* Assignment: Could you reproduce every record below exactly as written?

━━ Data for this task ━━

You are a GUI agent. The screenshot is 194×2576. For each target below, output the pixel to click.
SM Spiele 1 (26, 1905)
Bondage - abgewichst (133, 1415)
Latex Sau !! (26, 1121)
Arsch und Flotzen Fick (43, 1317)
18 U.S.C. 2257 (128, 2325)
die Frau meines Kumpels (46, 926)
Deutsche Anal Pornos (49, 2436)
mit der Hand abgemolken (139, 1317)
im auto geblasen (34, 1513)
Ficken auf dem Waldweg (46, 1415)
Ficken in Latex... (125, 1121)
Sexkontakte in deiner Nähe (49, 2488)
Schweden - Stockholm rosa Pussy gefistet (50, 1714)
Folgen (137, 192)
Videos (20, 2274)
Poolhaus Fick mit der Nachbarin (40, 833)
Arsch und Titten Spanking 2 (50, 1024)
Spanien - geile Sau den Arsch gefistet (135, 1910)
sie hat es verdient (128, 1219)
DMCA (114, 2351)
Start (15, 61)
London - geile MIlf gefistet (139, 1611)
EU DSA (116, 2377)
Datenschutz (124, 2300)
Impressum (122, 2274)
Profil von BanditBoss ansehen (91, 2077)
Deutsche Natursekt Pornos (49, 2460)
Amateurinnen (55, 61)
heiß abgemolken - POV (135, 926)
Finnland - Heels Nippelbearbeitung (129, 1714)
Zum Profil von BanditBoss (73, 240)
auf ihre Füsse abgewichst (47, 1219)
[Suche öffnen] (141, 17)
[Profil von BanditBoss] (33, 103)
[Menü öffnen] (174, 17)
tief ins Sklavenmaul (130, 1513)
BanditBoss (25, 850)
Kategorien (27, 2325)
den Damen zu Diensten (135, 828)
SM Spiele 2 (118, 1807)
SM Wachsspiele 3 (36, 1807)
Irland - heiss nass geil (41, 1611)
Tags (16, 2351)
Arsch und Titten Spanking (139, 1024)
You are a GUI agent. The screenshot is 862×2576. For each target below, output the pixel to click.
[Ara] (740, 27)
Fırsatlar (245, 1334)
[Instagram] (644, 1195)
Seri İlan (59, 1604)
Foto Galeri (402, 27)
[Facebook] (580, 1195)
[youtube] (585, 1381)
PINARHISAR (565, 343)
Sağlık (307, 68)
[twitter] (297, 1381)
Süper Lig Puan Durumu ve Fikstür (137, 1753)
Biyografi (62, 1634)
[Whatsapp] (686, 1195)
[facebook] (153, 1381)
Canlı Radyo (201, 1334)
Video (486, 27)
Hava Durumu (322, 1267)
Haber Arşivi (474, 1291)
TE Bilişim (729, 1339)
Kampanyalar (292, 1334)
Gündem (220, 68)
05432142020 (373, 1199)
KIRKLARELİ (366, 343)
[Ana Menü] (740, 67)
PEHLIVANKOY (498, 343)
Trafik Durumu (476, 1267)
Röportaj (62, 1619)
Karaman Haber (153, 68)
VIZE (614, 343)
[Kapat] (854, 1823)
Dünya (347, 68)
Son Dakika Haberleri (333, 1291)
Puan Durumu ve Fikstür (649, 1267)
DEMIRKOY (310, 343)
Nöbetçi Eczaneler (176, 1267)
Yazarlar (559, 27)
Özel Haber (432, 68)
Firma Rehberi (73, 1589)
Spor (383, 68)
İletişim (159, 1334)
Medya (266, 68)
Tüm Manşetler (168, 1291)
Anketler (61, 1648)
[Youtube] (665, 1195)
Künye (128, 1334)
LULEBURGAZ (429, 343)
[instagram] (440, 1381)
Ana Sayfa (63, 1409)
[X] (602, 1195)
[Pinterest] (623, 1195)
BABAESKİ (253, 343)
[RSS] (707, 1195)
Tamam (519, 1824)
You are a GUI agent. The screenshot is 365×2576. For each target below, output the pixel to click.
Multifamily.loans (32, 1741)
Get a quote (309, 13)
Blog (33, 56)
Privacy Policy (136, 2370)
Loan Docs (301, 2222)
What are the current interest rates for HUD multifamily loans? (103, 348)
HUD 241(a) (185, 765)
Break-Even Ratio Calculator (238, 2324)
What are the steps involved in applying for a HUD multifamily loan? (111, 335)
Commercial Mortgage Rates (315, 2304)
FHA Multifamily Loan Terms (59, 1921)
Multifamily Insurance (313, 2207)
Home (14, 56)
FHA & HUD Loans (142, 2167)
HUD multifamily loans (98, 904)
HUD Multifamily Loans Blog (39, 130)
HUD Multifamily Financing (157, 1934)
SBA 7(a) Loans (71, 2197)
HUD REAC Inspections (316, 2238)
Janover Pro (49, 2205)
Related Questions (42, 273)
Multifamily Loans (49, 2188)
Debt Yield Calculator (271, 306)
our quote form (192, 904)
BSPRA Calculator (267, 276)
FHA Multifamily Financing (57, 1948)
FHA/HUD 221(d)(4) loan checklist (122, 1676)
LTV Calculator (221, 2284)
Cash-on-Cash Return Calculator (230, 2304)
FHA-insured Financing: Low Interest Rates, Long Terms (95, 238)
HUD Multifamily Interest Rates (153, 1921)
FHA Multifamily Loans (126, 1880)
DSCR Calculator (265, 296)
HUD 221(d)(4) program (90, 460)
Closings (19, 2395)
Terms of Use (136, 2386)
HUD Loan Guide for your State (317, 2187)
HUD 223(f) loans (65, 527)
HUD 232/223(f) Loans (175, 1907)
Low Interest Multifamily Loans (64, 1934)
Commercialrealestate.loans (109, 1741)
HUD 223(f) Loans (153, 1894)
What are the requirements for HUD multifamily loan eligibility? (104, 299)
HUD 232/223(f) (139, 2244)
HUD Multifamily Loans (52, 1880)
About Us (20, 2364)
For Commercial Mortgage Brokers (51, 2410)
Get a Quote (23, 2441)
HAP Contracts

━━━

* Answer:
You are a GUI agent. The screenshot is 194×2576. For each target below, output the pixel to click.
SM Spiele 1 (26, 1905)
Bondage - abgewichst (133, 1415)
Latex Sau !! (26, 1121)
Arsch und Flotzen Fick (43, 1317)
18 U.S.C. 2257 (128, 2325)
die Frau meines Kumpels (46, 926)
Deutsche Anal Pornos (49, 2436)
mit der Hand abgemolken (139, 1317)
im auto geblasen (34, 1513)
Ficken auf dem Waldweg (46, 1415)
Ficken in Latex... (125, 1121)
Sexkontakte in deiner Nähe (49, 2488)
Schweden - Stockholm rosa Pussy gefistet (50, 1714)
Folgen (137, 192)
Videos (20, 2274)
Poolhaus Fick mit der Nachbarin (40, 833)
Arsch und Titten Spanking 2 (50, 1024)
Spanien - geile Sau den Arsch gefistet (135, 1910)
sie hat es verdient (128, 1219)
DMCA (114, 2351)
Start (15, 61)
London - geile MIlf gefistet (139, 1611)
EU DSA (116, 2377)
Datenschutz (124, 2300)
Impressum (122, 2274)
Profil von BanditBoss ansehen (91, 2077)
Deutsche Natursekt Pornos (49, 2460)
Amateurinnen (55, 61)
heiß abgemolken - POV (135, 926)
Finnland - Heels Nippelbearbeitung (129, 1714)
Zum Profil von BanditBoss (73, 240)
auf ihre Füsse abgewichst (47, 1219)
[Suche öffnen] (141, 17)
[Profil von BanditBoss] (33, 103)
[Menü öffnen] (174, 17)
tief ins Sklavenmaul (130, 1513)
BanditBoss (25, 850)
Kategorien (27, 2325)
den Damen zu Diensten (135, 828)
SM Spiele 2 (118, 1807)
SM Wachsspiele 3 (36, 1807)
Irland - heiss nass geil (41, 1611)
Tags (16, 2351)
Arsch und Titten Spanking (139, 1024)
You are a GUI agent. The screenshot is 862×2576. For each target below, output the pixel to click.
[Ara] (740, 27)
Fırsatlar (245, 1334)
[Instagram] (644, 1195)
Seri İlan (59, 1604)
Foto Galeri (402, 27)
[Facebook] (580, 1195)
[youtube] (585, 1381)
PINARHISAR (565, 343)
Sağlık (307, 68)
[twitter] (297, 1381)
Süper Lig Puan Durumu ve Fikstür (137, 1753)
Biyografi (62, 1634)
[Whatsapp] (686, 1195)
[facebook] (153, 1381)
Canlı Radyo (201, 1334)
Video (486, 27)
Hava Durumu (322, 1267)
Haber Arşivi (474, 1291)
TE Bilişim (729, 1339)
Kampanyalar (292, 1334)
Gündem (220, 68)
05432142020 (373, 1199)
KIRKLARELİ (366, 343)
[Ana Menü] (740, 67)
PEHLIVANKOY (498, 343)
Trafik Durumu (476, 1267)
Röportaj (62, 1619)
Karaman Haber (153, 68)
VIZE (614, 343)
[Kapat] (854, 1823)
Dünya (347, 68)
Son Dakika Haberleri (333, 1291)
Puan Durumu ve Fikstür (649, 1267)
DEMIRKOY (310, 343)
Nöbetçi Eczaneler (176, 1267)
Yazarlar (559, 27)
Özel Haber (432, 68)
Firma Rehberi (73, 1589)
Spor (383, 68)
İletişim (159, 1334)
Medya (266, 68)
Tüm Manşetler (168, 1291)
Anketler (61, 1648)
[Youtube] (665, 1195)
Künye (128, 1334)
LULEBURGAZ (429, 343)
[instagram] (440, 1381)
Ana Sayfa (63, 1409)
[X] (602, 1195)
[Pinterest] (623, 1195)
BABAESKİ (253, 343)
[RSS] (707, 1195)
Tamam (519, 1824)
You are a GUI agent. The screenshot is 365×2576. For each target below, output the pixel to click.
Multifamily.loans (32, 1741)
Get a quote (309, 13)
Blog (33, 56)
Privacy Policy (136, 2370)
Loan Docs (301, 2222)
What are the current interest rates for HUD multifamily loans? (103, 348)
HUD 241(a) (185, 765)
Break-Even Ratio Calculator (238, 2324)
What are the steps involved in applying for a HUD multifamily loan? (111, 335)
Commercial Mortgage Rates (315, 2304)
FHA Multifamily Loan Terms (59, 1921)
Multifamily Insurance (313, 2207)
Home (14, 56)
FHA & HUD Loans (142, 2167)
HUD multifamily loans (98, 904)
HUD Multifamily Loans Blog (39, 130)
HUD Multifamily Financing (157, 1934)
SBA 7(a) Loans (71, 2197)
HUD REAC Inspections (316, 2238)
Janover Pro (49, 2205)
Related Questions (42, 273)
Multifamily Loans (49, 2188)
Debt Yield Calculator (271, 306)
our quote form (192, 904)
BSPRA Calculator (267, 276)
FHA Multifamily Financing (57, 1948)
FHA/HUD 221(d)(4) loan checklist (122, 1676)
LTV Calculator (221, 2284)
Cash-on-Cash Return Calculator (230, 2304)
FHA-insured Financing: Low Interest Rates, Long Terms (95, 238)
HUD Multifamily Interest Rates (153, 1921)
FHA Multifamily Loans (126, 1880)
DSCR Calculator (265, 296)
HUD 221(d)(4) program (90, 460)
Closings (19, 2395)
Terms of Use (136, 2386)
HUD Loan Guide for your State (317, 2187)
HUD 223(f) loans (65, 527)
HUD 232/223(f) Loans (175, 1907)
Low Interest Multifamily Loans (64, 1934)
Commercialrealestate.loans (109, 1741)
HUD 223(f) Loans (153, 1894)
What are the requirements for HUD multifamily loan eligibility? (104, 299)
HUD 232/223(f) (139, 2244)
HUD Multifamily Loans (52, 1880)
About Us (20, 2364)
For Commercial Mortgage Brokers (51, 2410)
Get a Quote (23, 2441)
HAP Contracts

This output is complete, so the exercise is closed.